On the other hand, Parliament was not able to push through the fact that, in addition to the clearing of primary forests such as the rainforest, other forested areas should also be included.
That should have protected the South American cerrado savannah, for example.
"The situation in the Cerrado could even get worse because companies are now moving from protected forest areas to these unprotected areas," criticized the German Environmental Aid.
However, contrary to what is proposed by the Commission, the conversion of secondary forests into plantations or shrubland falls within the scope, which also affects European forests.
No import ban in the strict sense
The EU rules are not strictly an import ban.
Rather, as with the supply chain law, which is still in the legislative process, the importers are held accountable.
In the future, they will have to prove that no forest was cleared for the production of the goods they imported.
You should determine the geodata of the extraction site.

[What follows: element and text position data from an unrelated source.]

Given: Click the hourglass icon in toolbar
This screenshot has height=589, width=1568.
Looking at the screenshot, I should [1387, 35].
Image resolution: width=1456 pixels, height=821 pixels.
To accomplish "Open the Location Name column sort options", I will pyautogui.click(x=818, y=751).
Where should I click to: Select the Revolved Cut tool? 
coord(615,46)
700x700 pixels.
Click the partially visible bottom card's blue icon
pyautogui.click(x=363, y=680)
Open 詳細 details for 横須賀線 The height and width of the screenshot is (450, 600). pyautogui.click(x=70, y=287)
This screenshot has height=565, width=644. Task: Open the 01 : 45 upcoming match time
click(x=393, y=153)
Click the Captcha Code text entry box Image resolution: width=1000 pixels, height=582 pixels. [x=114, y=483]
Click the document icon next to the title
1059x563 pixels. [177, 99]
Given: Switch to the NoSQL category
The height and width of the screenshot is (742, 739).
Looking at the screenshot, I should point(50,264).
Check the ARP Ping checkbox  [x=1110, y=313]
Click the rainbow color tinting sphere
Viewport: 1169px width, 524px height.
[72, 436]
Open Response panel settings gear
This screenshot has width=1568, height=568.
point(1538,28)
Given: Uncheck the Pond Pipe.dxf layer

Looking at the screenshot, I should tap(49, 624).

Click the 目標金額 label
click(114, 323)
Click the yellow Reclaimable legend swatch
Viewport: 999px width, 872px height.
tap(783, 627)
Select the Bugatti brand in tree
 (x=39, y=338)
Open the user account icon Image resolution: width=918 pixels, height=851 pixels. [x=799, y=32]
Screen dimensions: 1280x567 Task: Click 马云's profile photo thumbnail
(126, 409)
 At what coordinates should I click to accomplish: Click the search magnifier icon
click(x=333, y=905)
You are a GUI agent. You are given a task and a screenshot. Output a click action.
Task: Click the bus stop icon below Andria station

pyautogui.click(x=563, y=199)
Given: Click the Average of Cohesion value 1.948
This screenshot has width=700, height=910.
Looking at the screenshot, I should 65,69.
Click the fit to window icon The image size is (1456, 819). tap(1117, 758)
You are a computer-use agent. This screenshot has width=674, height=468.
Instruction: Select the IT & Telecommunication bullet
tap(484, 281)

In combination with satellite images, it should be possible to ensure that the goods do not come from areas that were forested at the end of 2020.
The obligation to provide evidence depends on how high the risk is in the country of origin that the rainforest will be cleared.
The EU Commission is to draw up a list of countries based on risk.
The controls that the EU member states have to carry out are also based on this list.
In countries with a high risk of deforestation, they should check 9 percent of products and market participants, in countries with a low risk it is only 1 percent.
EU as a credible pioneer
SPD MEP Delara Burkhardt welcomed the compromise.
"While some painful compromises had to be made, this regulation sets a global gold standard for due diligence for deforestation-free supply chains," she said.
Similar laws being debated in the US and UK are less ambitious.
This would allow the EU to act as a credible pioneer for global nature conservation at the World Conservation Conference in Montreal.
"As a large trading bloc, the EU will not only change the rules of the game within its borders, but will also create a major incentive for other countries to take this step," emphasized the WWF.
Until recently, the EU Parliament had insisted that the EU rules also apply to financial institutions.
However, the Member States objected.
In two years' time, the European Commission is to present an assessment of whether the current EU law is sufficient to do justice to the role of banks, pension funds and insurance companies in global deforestation and, if necessary, then present a separate legislative proposal.
Studies have shown that European banks are instrumental in financing projects and companies that contribute to deforestation elsewhere, said MEP Anna Cavazzini.
"We Greens will insist that other forested areas be included in the regulation after one year and financial institutions after two years."
The EU Parliament and the Council of Ministers still have to officially accept the agreement.
But that should be a matter of form.
For medium-sized and large companies, the regulation should apply one and a half years after it comes into force, i.e. probably in spring or summer 2024. Small companies will have half a year more time.